[Provided data Boundary: Start]
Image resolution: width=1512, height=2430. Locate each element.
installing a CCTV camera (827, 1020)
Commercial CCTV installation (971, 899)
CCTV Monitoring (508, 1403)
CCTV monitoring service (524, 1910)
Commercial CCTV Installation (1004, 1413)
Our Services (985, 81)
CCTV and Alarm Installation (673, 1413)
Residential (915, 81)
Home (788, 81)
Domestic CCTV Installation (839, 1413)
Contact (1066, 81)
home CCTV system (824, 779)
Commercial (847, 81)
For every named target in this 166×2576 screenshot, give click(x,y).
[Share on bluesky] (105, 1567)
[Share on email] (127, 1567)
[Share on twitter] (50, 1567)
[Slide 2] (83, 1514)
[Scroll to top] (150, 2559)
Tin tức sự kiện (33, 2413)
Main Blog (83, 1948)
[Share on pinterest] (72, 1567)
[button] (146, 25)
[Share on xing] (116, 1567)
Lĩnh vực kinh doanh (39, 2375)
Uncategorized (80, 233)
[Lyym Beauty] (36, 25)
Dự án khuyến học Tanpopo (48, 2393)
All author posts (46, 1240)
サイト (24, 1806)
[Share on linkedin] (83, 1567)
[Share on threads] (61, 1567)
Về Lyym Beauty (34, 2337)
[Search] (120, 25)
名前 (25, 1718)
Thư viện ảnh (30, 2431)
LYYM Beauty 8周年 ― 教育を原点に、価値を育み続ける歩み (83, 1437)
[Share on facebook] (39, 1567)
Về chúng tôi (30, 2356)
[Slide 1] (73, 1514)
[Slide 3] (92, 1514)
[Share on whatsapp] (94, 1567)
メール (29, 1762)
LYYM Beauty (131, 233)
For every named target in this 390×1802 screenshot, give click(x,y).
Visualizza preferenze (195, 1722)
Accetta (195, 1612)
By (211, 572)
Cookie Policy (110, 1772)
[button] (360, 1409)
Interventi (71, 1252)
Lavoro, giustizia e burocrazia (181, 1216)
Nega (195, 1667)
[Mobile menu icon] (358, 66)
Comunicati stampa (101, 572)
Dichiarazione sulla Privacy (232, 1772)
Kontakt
[Provided data Boundary: End]
▶ [Activity] The lines above, starting at the one with "[Lyym Beauty] (36, 25)" and ending at the one with "Interventi (71, 1252)", are the only ones to return, exactly as written.

▶ [Result]
[Lyym Beauty] (36, 25)
Dự án khuyến học Tanpopo (48, 2393)
All author posts (46, 1240)
サイト (24, 1806)
[Share on linkedin] (83, 1567)
[Share on threads] (61, 1567)
Về Lyym Beauty (34, 2337)
[Search] (120, 25)
名前 (25, 1718)
Thư viện ảnh (30, 2431)
LYYM Beauty 8周年 ― 教育を原点に、価値を育み続ける歩み (83, 1437)
[Share on facebook] (39, 1567)
Về chúng tôi (30, 2356)
[Slide 1] (73, 1514)
[Slide 3] (92, 1514)
[Share on whatsapp] (94, 1567)
メール (29, 1762)
LYYM Beauty (131, 233)
For every named target in this 390×1802 screenshot, give click(x,y).
Visualizza preferenze (195, 1722)
Accetta (195, 1612)
By (211, 572)
Cookie Policy (110, 1772)
[button] (360, 1409)
Interventi (71, 1252)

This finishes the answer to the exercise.